◆ Exercise directions:
When you reach the line containing "Click the colorful" in the records below, set it down exactly, together with every later line through the end, but not the pictures.

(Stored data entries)
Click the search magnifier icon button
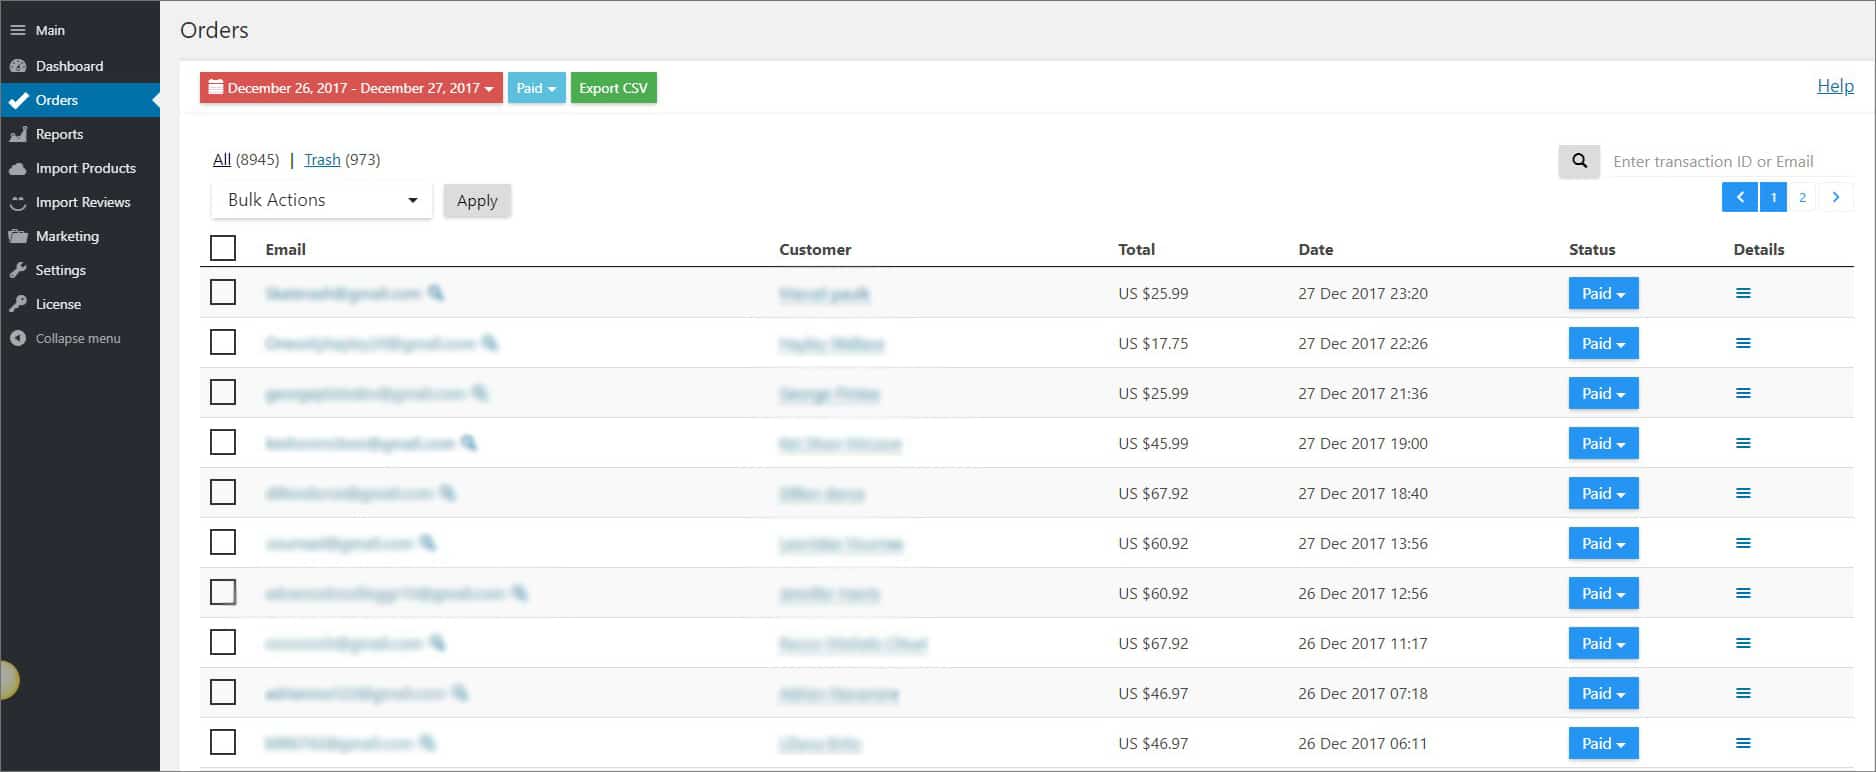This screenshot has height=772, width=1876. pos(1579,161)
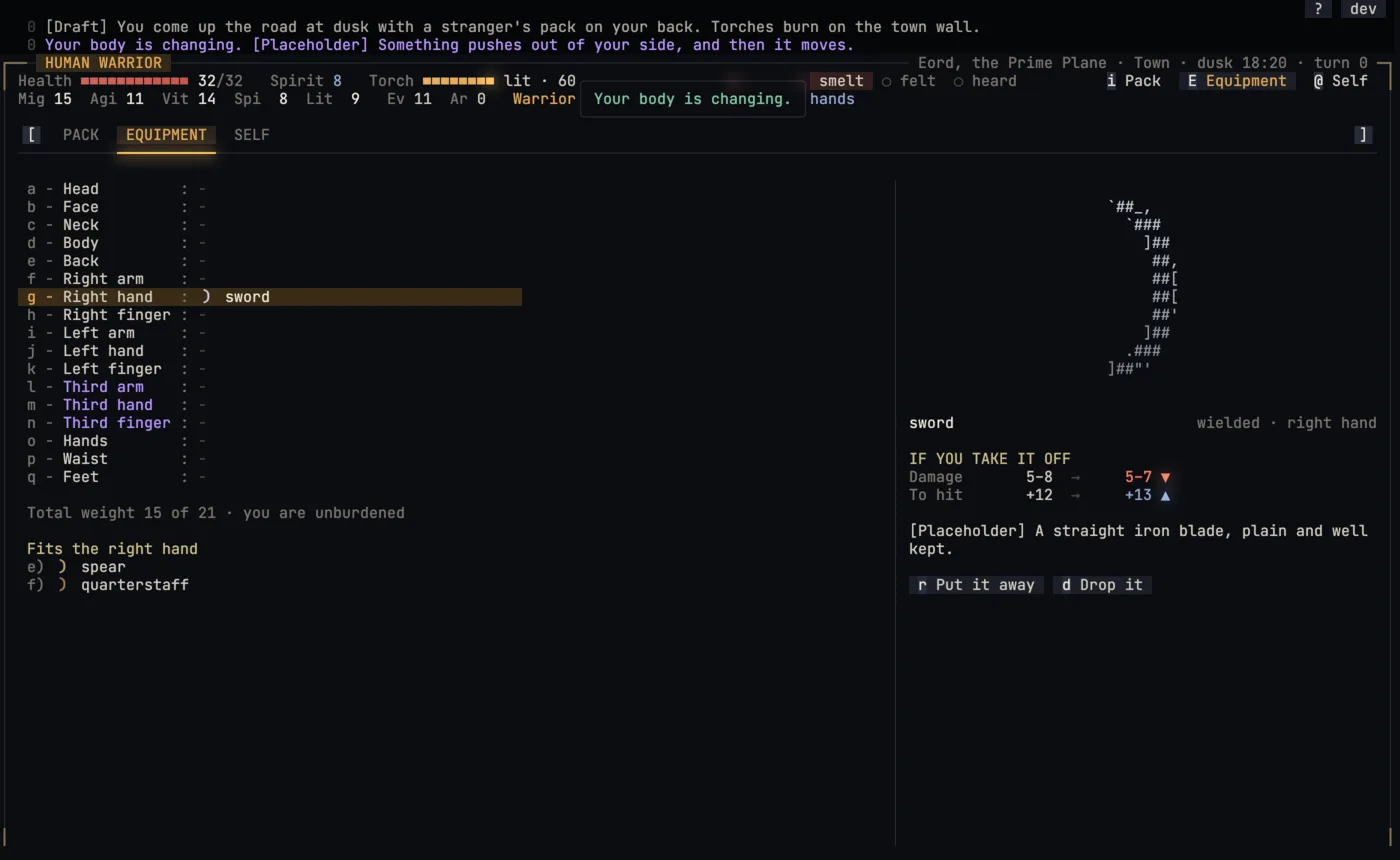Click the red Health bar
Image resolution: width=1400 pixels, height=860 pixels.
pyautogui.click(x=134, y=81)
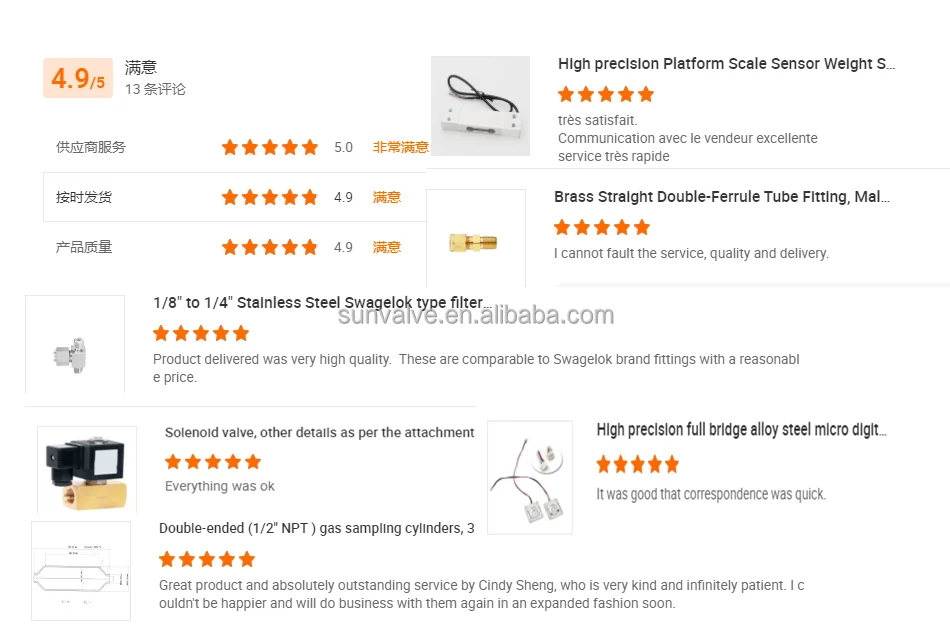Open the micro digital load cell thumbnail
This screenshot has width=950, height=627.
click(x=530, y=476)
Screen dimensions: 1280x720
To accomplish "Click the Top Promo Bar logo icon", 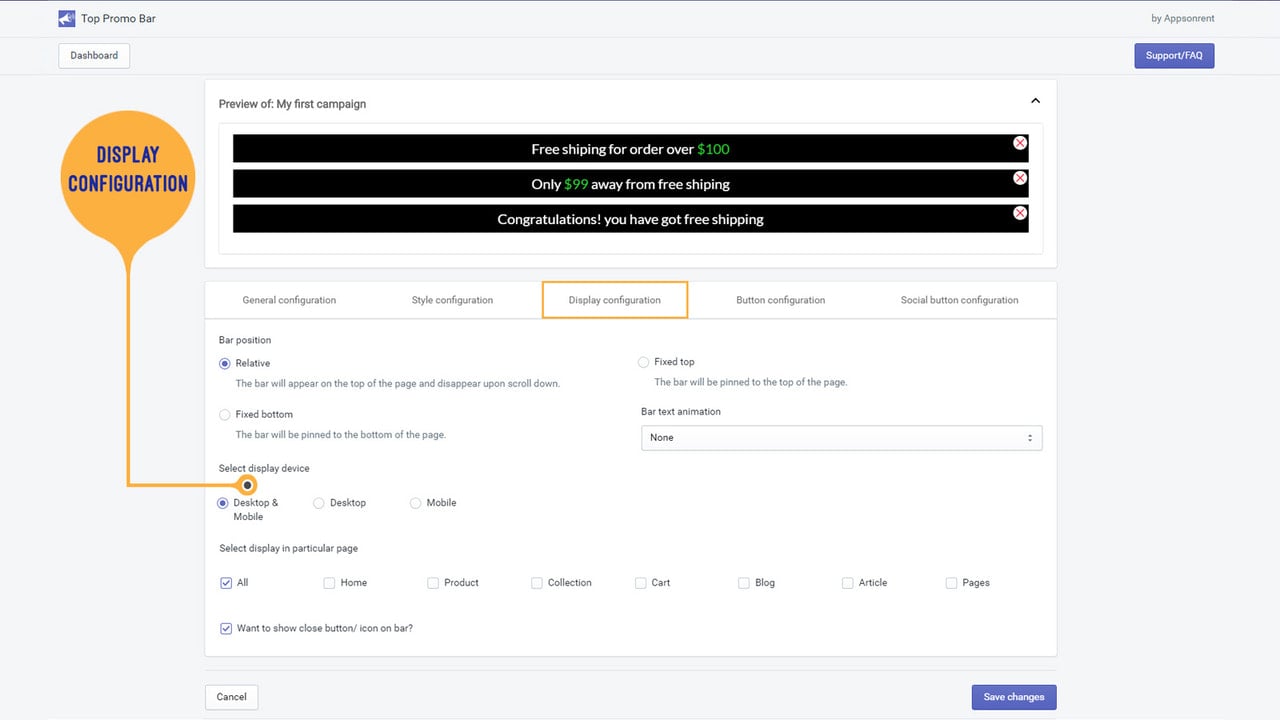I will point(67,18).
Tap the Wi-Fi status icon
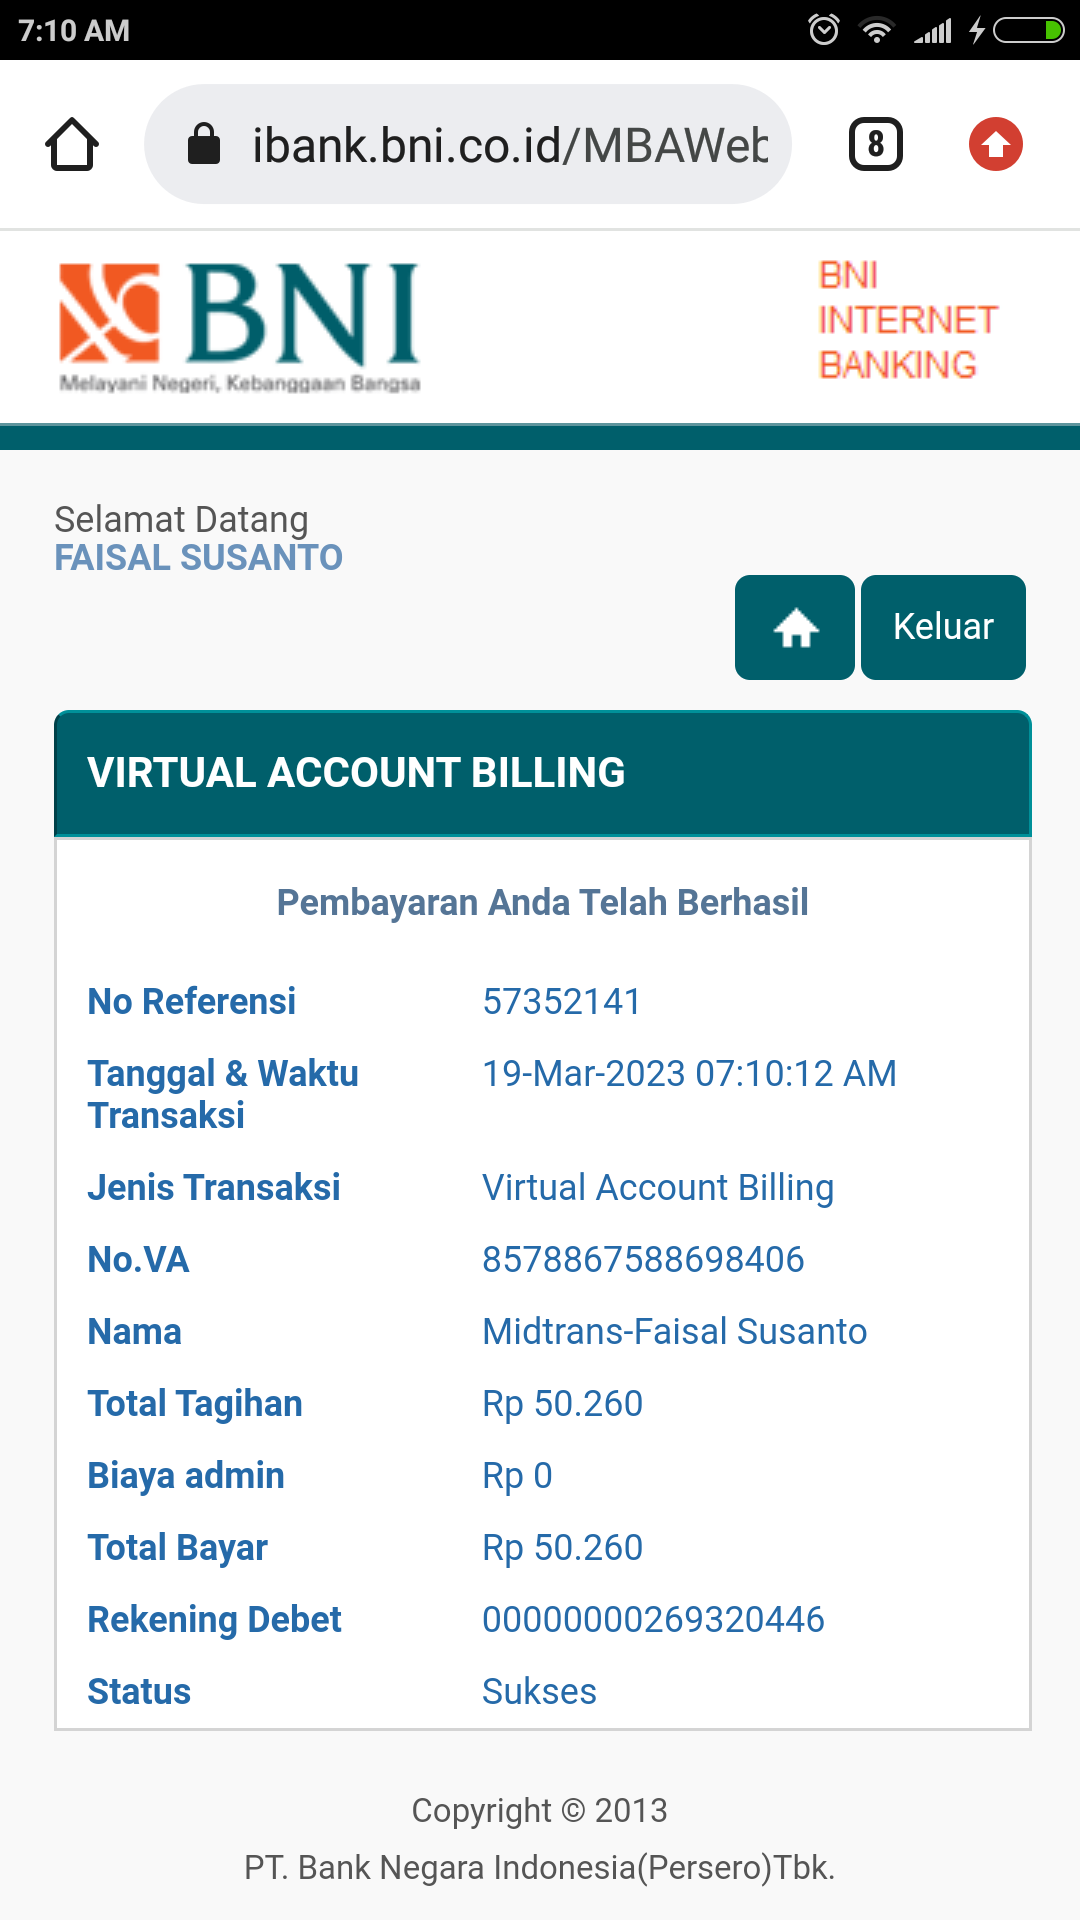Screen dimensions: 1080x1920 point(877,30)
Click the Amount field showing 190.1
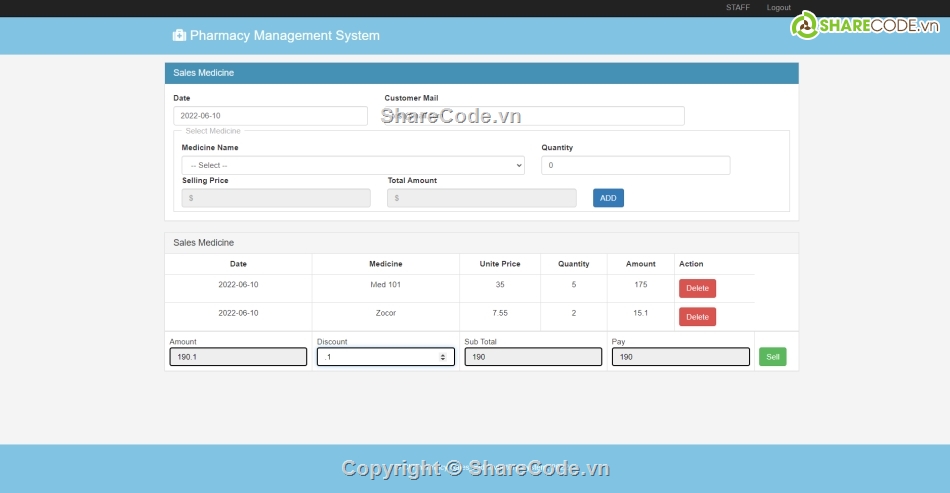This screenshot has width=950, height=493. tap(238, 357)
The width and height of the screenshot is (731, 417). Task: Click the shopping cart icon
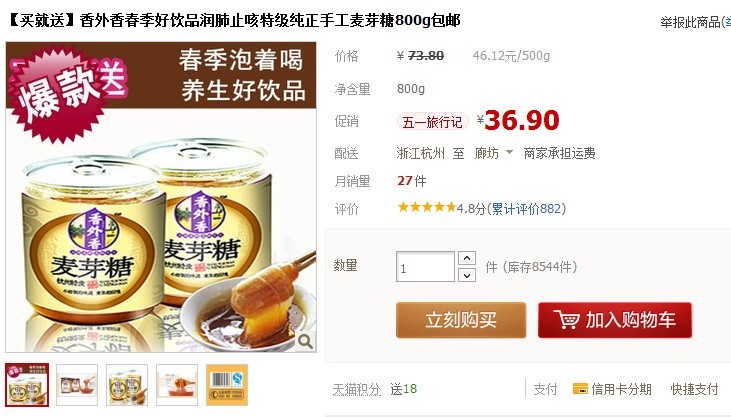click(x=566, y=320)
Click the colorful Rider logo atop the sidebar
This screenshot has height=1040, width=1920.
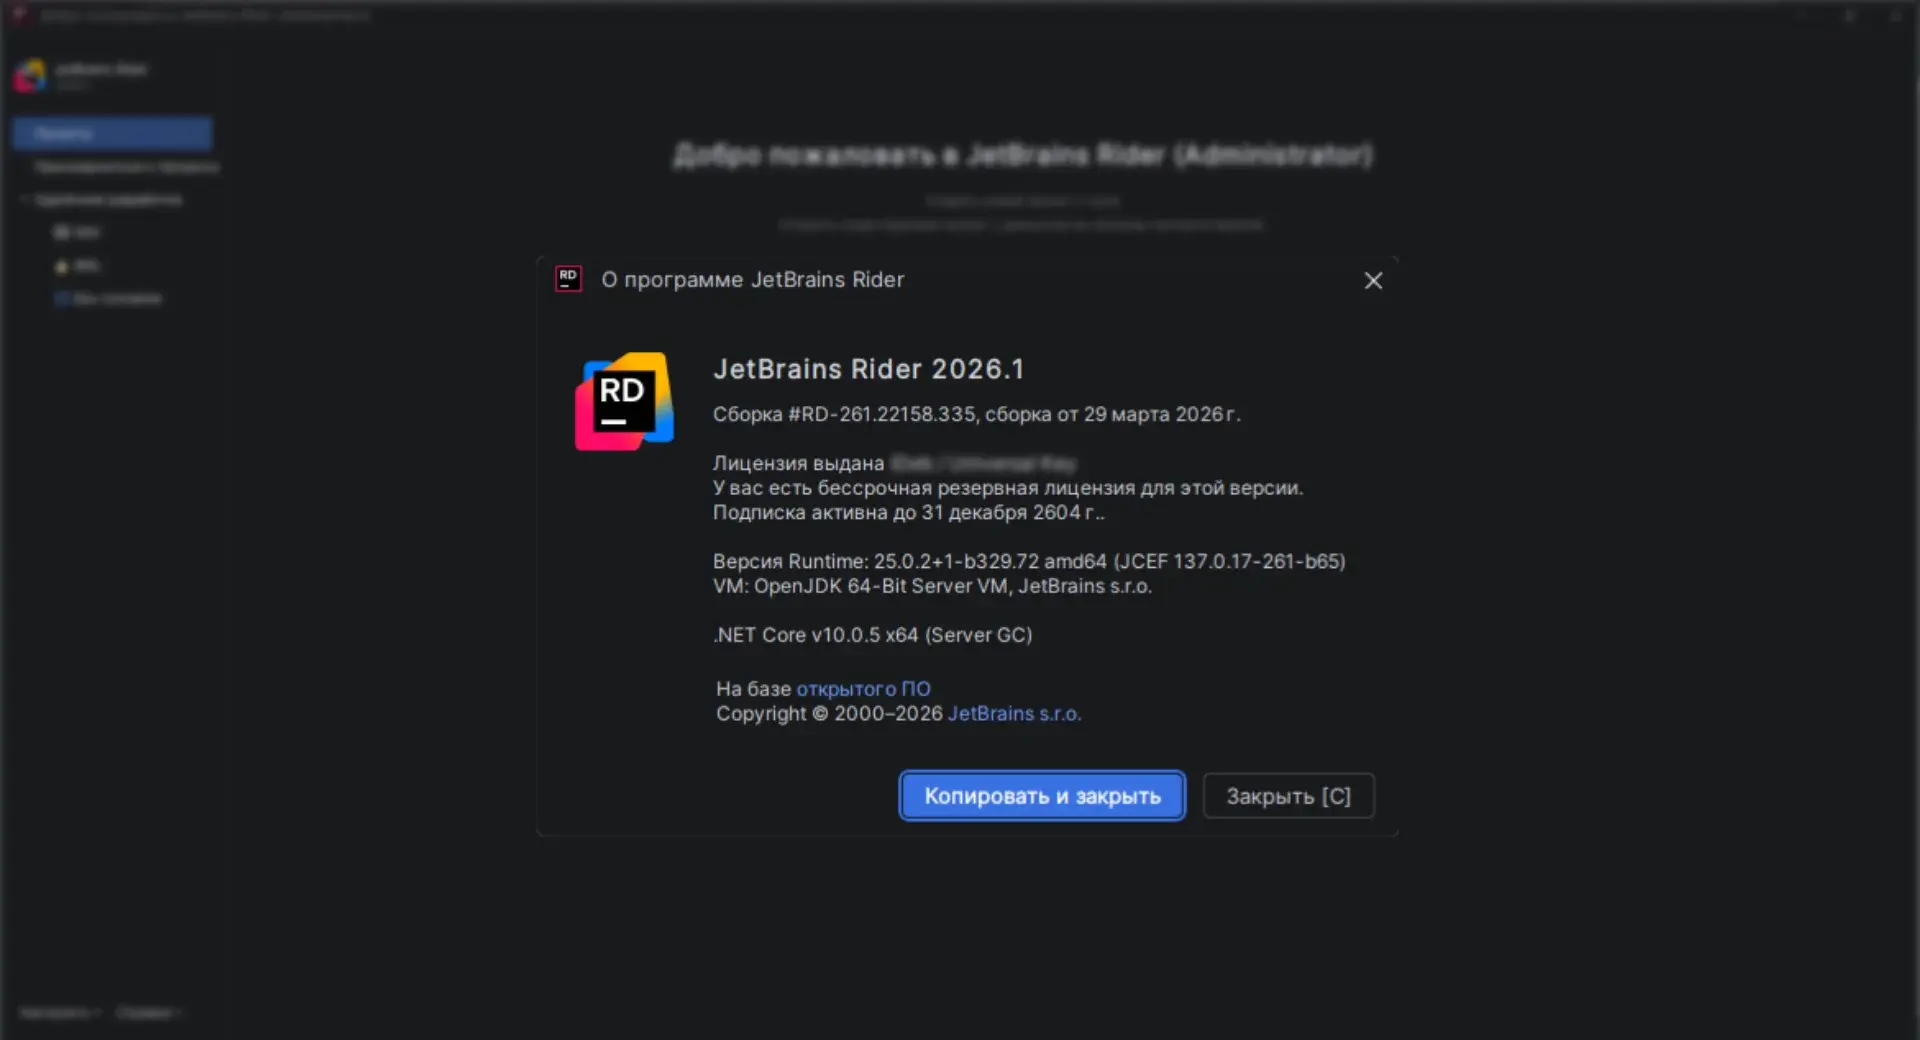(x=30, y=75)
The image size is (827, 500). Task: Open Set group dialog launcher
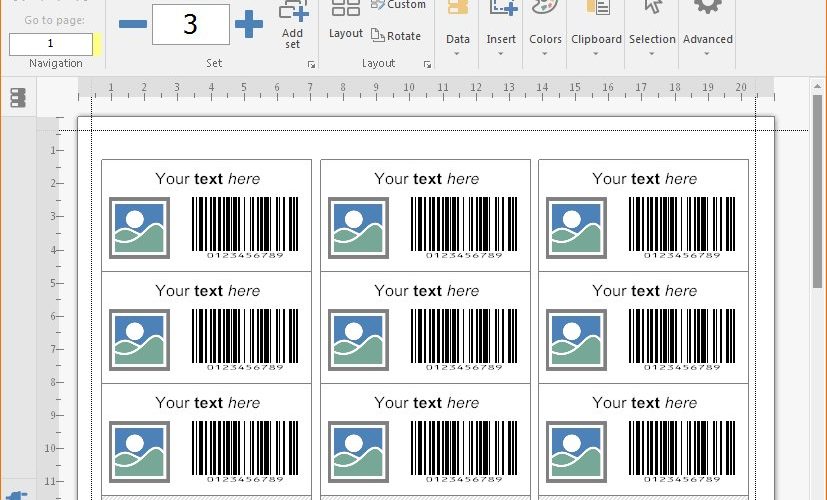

◆ Written reply:
Click the colorful Rider logo atop the sidebar
This screenshot has height=1040, width=1920.
(x=30, y=75)
The image size is (827, 500). Task: Open Set group dialog launcher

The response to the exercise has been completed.